-------- Given records

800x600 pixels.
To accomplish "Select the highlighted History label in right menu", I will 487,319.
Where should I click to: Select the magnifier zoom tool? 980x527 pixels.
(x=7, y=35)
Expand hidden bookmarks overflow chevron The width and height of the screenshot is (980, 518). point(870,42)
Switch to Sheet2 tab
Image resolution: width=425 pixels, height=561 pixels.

----------------
-------- Given records

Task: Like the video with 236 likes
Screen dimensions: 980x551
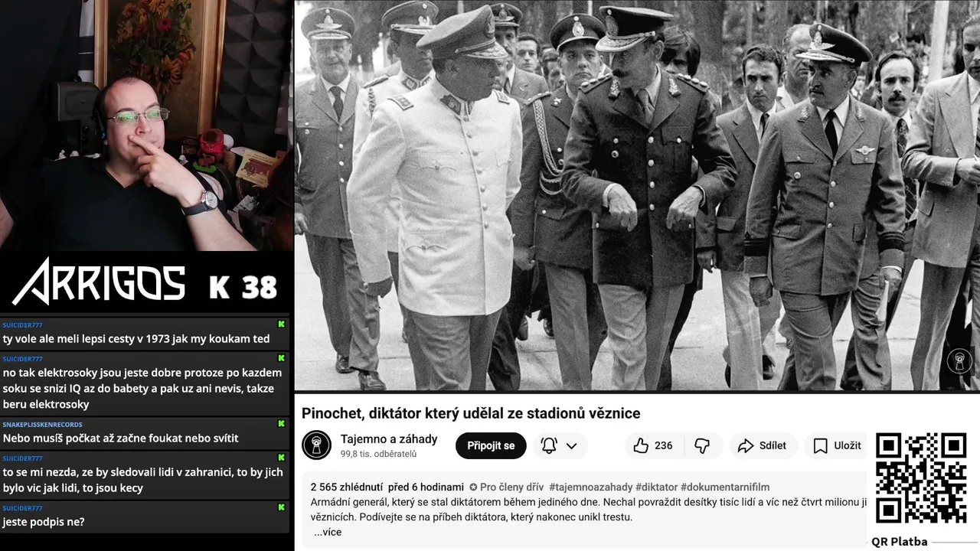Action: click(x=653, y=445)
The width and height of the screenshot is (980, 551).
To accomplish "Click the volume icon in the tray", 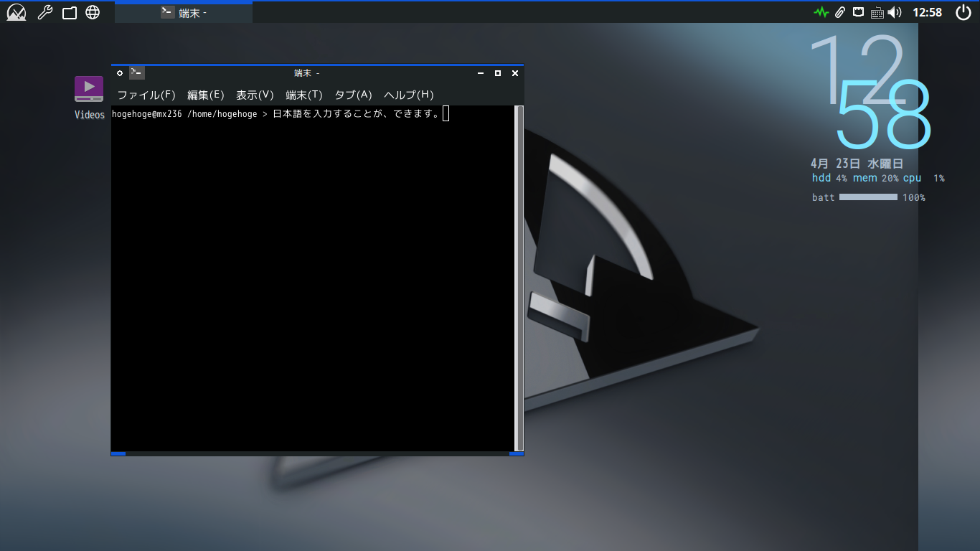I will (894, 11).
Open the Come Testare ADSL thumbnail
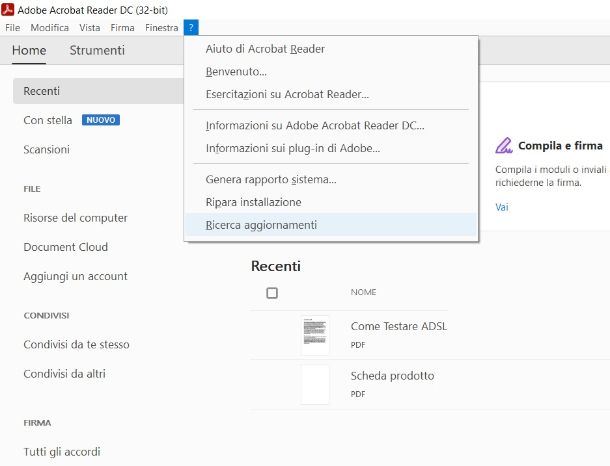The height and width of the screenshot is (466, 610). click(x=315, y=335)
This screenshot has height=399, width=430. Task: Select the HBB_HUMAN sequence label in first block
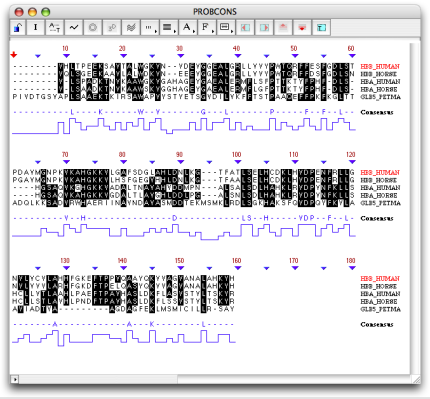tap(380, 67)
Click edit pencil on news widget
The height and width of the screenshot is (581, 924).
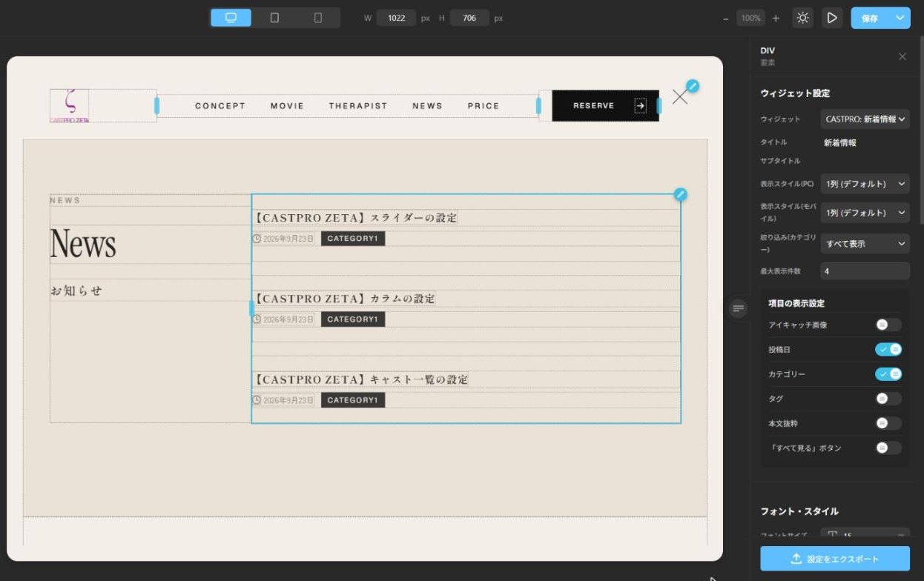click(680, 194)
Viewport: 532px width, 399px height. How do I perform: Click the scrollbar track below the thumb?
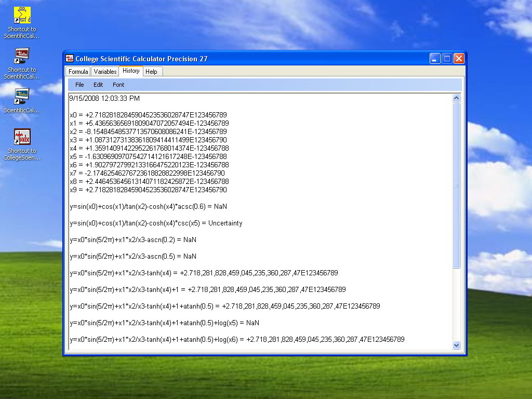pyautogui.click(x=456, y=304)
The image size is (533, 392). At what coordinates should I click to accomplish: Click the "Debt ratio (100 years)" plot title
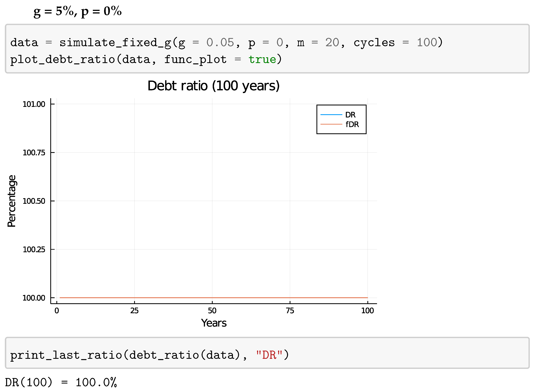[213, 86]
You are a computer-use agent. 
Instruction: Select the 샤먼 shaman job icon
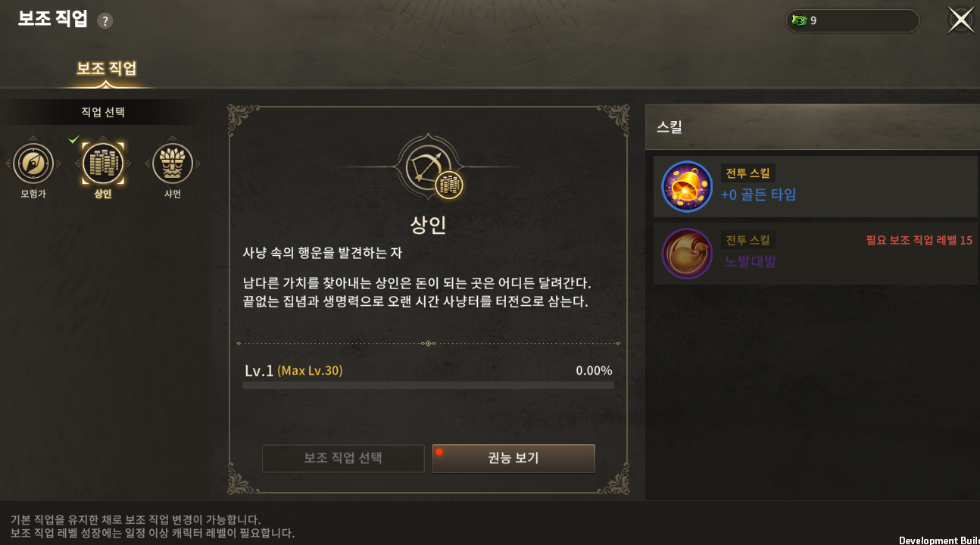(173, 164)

----------------

* Activity: Both the line containing "800x600 pixels." and the line containing "Image resolution: width=425" belong in the answer. Print them and every line above that falls between them exactly, and no others.

* Reply to the task:
800x600 pixels.
To accomplish "Select the highlighted History label in right menu", I will 487,319.
Where should I click to: Select the magnifier zoom tool? 980x527 pixels.
(x=7, y=35)
Expand hidden bookmarks overflow chevron The width and height of the screenshot is (980, 518). point(870,42)
Switch to Sheet2 tab
Image resolution: width=425 pixels, height=561 pixels.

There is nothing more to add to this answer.